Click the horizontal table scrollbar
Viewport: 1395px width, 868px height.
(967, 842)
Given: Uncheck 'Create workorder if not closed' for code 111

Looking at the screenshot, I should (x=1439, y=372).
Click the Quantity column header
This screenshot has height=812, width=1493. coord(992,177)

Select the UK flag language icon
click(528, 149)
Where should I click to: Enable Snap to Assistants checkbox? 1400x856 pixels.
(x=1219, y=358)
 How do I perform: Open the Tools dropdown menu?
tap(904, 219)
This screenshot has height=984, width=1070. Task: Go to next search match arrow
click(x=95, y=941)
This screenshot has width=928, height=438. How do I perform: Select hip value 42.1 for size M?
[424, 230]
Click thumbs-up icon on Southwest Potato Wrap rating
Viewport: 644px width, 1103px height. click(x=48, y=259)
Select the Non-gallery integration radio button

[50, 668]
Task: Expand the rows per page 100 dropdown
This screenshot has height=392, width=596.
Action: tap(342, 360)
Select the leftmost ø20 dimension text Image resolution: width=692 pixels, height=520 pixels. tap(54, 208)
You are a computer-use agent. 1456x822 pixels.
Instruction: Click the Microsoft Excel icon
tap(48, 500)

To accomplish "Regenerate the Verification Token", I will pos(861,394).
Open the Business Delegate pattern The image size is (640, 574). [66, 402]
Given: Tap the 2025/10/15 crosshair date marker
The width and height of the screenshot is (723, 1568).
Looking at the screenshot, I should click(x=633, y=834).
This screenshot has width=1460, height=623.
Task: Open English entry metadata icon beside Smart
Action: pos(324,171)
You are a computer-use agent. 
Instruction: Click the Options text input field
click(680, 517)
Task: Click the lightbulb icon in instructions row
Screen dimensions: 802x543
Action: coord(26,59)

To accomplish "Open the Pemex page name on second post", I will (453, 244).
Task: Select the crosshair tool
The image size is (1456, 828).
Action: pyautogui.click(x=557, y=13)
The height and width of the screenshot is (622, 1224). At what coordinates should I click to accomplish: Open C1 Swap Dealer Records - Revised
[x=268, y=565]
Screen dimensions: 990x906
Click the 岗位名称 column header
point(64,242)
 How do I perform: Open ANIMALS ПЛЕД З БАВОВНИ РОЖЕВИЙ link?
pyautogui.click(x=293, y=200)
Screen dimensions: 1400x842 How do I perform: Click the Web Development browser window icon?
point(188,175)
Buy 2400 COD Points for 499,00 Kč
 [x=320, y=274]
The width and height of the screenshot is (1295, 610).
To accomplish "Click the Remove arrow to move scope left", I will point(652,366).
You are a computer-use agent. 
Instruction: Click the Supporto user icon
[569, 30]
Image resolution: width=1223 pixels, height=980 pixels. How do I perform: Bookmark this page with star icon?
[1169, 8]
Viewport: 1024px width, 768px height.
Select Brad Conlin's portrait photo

YOUR TASK →
Copy out every line of the listing above without changing anything.

ANSWER TO THIS EXERCISE →
Click the horizontal table scrollbar
Viewport: 1395px width, 868px height.
(967, 842)
Given: Uncheck 'Create workorder if not closed' for code 111

Looking at the screenshot, I should (x=1439, y=372).
Click the Quantity column header
This screenshot has height=812, width=1493. coord(992,177)

Select the UK flag language icon
click(528, 149)
Where should I click to: Enable Snap to Assistants checkbox? 1400x856 pixels.
(x=1219, y=358)
 How do I perform: Open the Tools dropdown menu?
tap(904, 219)
This screenshot has height=984, width=1070. Task: Go to next search match arrow
click(x=95, y=941)
This screenshot has width=928, height=438. How do I perform: Select hip value 42.1 for size M?
[424, 230]
Click thumbs-up icon on Southwest Potato Wrap rating
Viewport: 644px width, 1103px height. click(x=48, y=259)
Select the Non-gallery integration radio button

[50, 668]
Task: Expand the rows per page 100 dropdown
This screenshot has height=392, width=596.
Action: tap(342, 360)
Select the leftmost ø20 dimension text Image resolution: width=692 pixels, height=520 pixels. tap(54, 208)
You are a computer-use agent. 1456x822 pixels.
Instruction: Click the Microsoft Excel icon
tap(48, 500)

To accomplish "Regenerate the Verification Token", I will pos(861,394).
Open the Business Delegate pattern The image size is (640, 574). [66, 402]
Given: Tap the 2025/10/15 crosshair date marker
The width and height of the screenshot is (723, 1568).
Looking at the screenshot, I should click(x=633, y=834).
This screenshot has width=1460, height=623.
Task: Open English entry metadata icon beside Smart
Action: pos(324,171)
You are a computer-use agent. 
Instruction: Click the Options text input field
click(680, 517)
Task: Click the lightbulb icon in instructions row
Screen dimensions: 802x543
Action: coord(26,59)

To accomplish "Open the Pemex page name on second post", I will (453, 244).
Task: Select the crosshair tool
The image size is (1456, 828).
Action: pyautogui.click(x=557, y=13)
The height and width of the screenshot is (622, 1224). At what coordinates should I click to accomplish: Open C1 Swap Dealer Records - Revised
[x=268, y=565]
Screen dimensions: 990x906
Click the 岗位名称 column header
point(64,242)
 How do I perform: Open ANIMALS ПЛЕД З БАВОВНИ РОЖЕВИЙ link?
pyautogui.click(x=293, y=200)
Screen dimensions: 1400x842 How do I perform: Click the Web Development browser window icon?
point(188,175)
Buy 2400 COD Points for 499,00 Kč
 [x=320, y=274]
The width and height of the screenshot is (1295, 610).
To accomplish "Click the Remove arrow to move scope left", I will point(652,366).
You are a computer-use agent. 
Instruction: Click the Supporto user icon
[569, 30]
Image resolution: width=1223 pixels, height=980 pixels. How do I perform: Bookmark this page with star icon?
[1169, 8]
Viewport: 1024px width, 768px height.
Select Brad Conlin's portrait photo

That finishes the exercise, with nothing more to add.